By Larry Levine –
In the latest debate (Sunday, March15), Senator Bernie Sanders repeated his oft-stated premise that to defeat President Donald Trump the Democratic nominee would need to attract the largest voter turnout in history and excite young voters and Latino voters to come out in record numbers. Then he said he doubts the campaign of Vice President Joe Biden could achieve those things.
Biden replied that in states where turnout has surged so far he gained strong victories. There also has been much written about the failure of an inflated youth vote to support Sanders, although he apparently has finished first among younger voters who did participate.
So far the conversation about November turnout has focused on the threat of some Sanders’ backers to refuse to support the Democratic nominee if it is not their candidate. But there may be a bigger threat if Sanders is the nominee. Do the math.
Sanders got 25 percent of the votes in New Hampshire. 75 percent voted for other candidates. If 1 percent of the Sanders 25 percent decided to sit out the election, that would equal one-quarter of one percent, or 2.5 out of every thousand people. But if 1 percent of those who opted for other candidates can’t bring themselves to support Sanders, even against Trump, that would equal 7.5 out of every thousand people. The math is similar in state after state. The number of people rejecting Sanders and his agenda is greater than the number who vote for him.
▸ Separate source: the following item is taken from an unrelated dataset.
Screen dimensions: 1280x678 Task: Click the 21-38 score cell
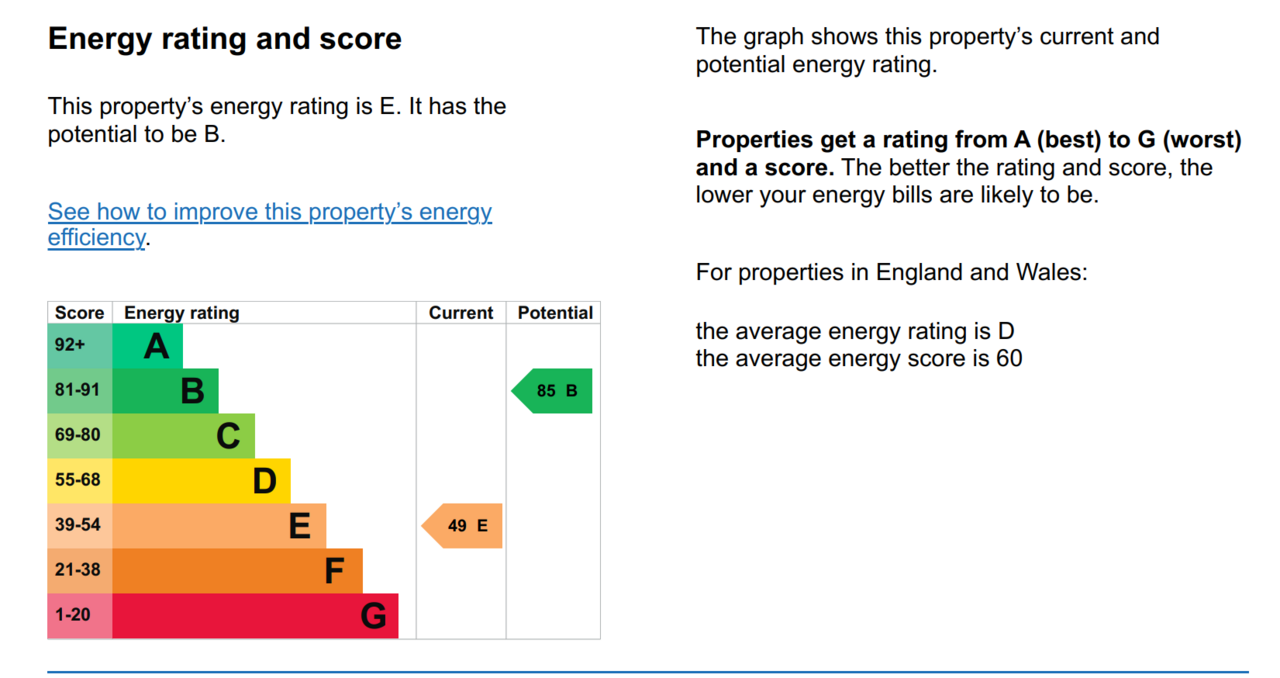coord(80,571)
Even if we assume the non-Sanders backers are less militant, would not be as inclined to stay home and only one-third as many of them would sit out the election, that would flip New Hampshire to Trump and if that happens the Democratic candidate probably could not win the election.
Here are some things to remember:
1) the hardline Sanders zealots will not vote for Biden or anyone else other than Sanders no matter what that other candidate says or does,
2) if Sanders endorses Biden and actively campaigns for him, there are those who will accuse Sanders of selling out, just as they did four years ago when he endorsed Hillary Clinton,
3) the overwhelming majority of those who voted for Sanders this year will vote for the Democratic nominee in November,
4) the Sanders’ supporters who sat out the 2016 election or voted for a minor party candidate did not cost Clinton the election and there won’t be enough of them to matter in 2020 –
a) those in states that Clinton carried clearly made no difference, and
b) in the key states of Pennsylvania, Michigan and Wisconsin, which Trump won,
there were other factors that made the difference.
So, maybe it would be wise to talk as much about what happens if Sanders is nominated as we are thinking about what happens if he isn’t.